HOOFDSTUK 1 ....juweeltje....

 

“Tonnema”, dat juweeltje onder de familiebedrijven, wordt in 1902 opgericht door suikerbakker Nicolaas de Vries, die voor zijn financiering terechtkomt bij de kinderloze, welgestelde herenboer Tonnema. Die schept er genoegen in het bedrijf zijn naam te doen geven.

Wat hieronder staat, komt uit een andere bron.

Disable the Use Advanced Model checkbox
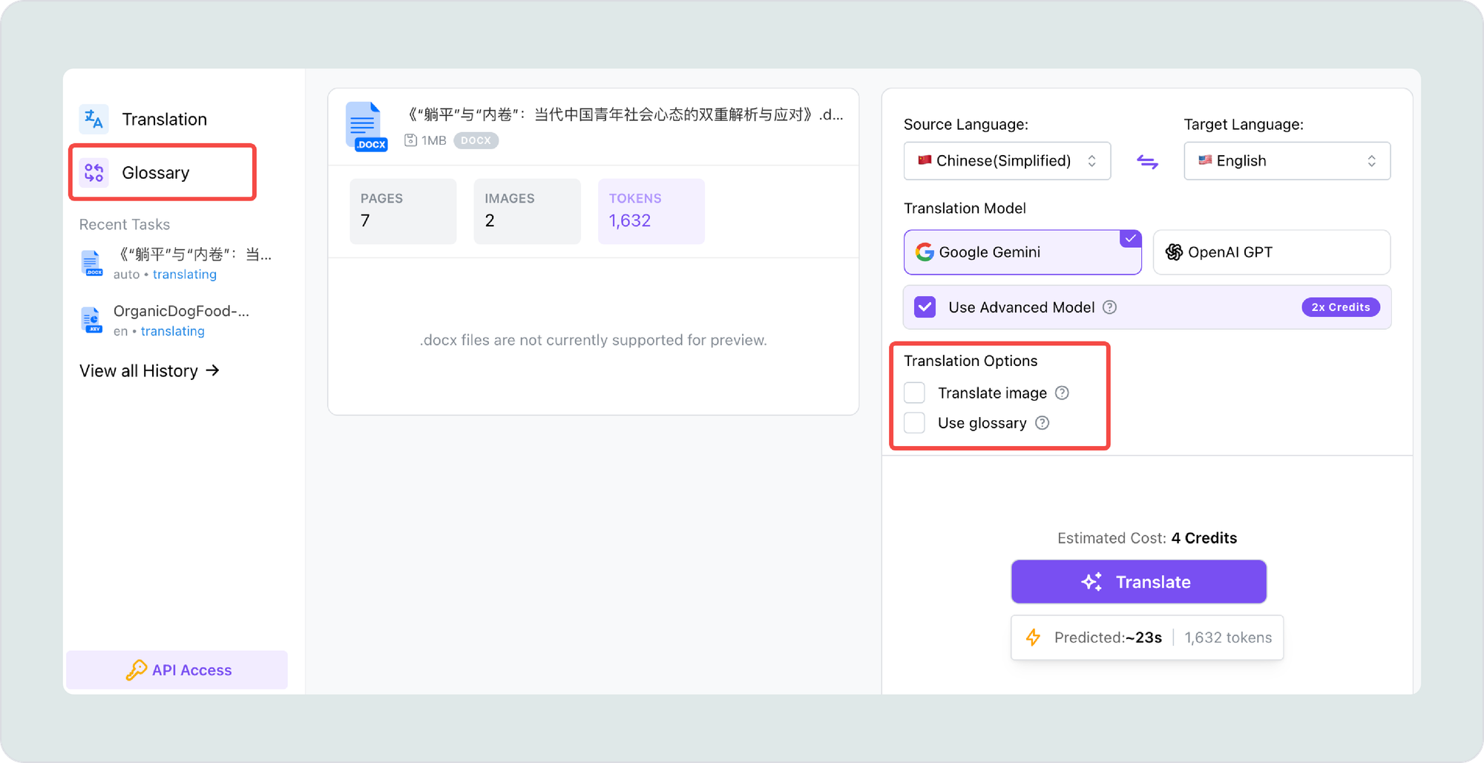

Na het verscheiden van de oude Tonnema wordt de onderneming een exclusieve aangelegenheid van De Vries en zijn nazaten. In de twintiger jaren komt de tweede generatie aan bod; uiteindelijk  zullen de zoons Nico sr. en Piet ieder 50 procent van de aandelen bezitten. De derde generatie verschijnt aan het eind van de jaren vijftig in de leiding van bet bedrijf; het zijn de twee zonen van Nico sr.: Nico jr. en Fons.

Met het schitterende pepermuntmerk “King” als vlaggenschip (wie heeft er nog nooit één in de mond gehad?) gaat het “Tonnema” voor de wind. De winst na belastingen bedraagt gedurende de ‘seventies’ gemiddeld ƒ 1 miljoen, en het eigen vermogen bedraagt ultimo 1980 dan ook ruim ƒ 16 miljoen.

Met de rijke Sneker fabrikant Joh. J. Lampe als grote animator wordt dan besloten gebruik te maken van een fiscaal gunstige mogelijkheid om vermogen van de vennootschap aan aandeelhouders uit te keren: "herkapitalisatie".

Deze operatie vindt in 1981, ‘82 en ‘83 plaats, en kost de onderneming een bedrag van ƒ 5,2 miljoen. In de altijd wat touwtrekkerige relatie tussen goed rendement voor de eigenaren en verantwoorde investering in de onderneming is dit bedrag best te rechtvaardigen, en door jaarlijkse nettowinsten die rond de ƒ 1,6 miljoen schommelen ziet de balans er op 1 januari 1988 als volgt uit:

Een plaatje waarbij menig ondernemer het water in de mond loopt.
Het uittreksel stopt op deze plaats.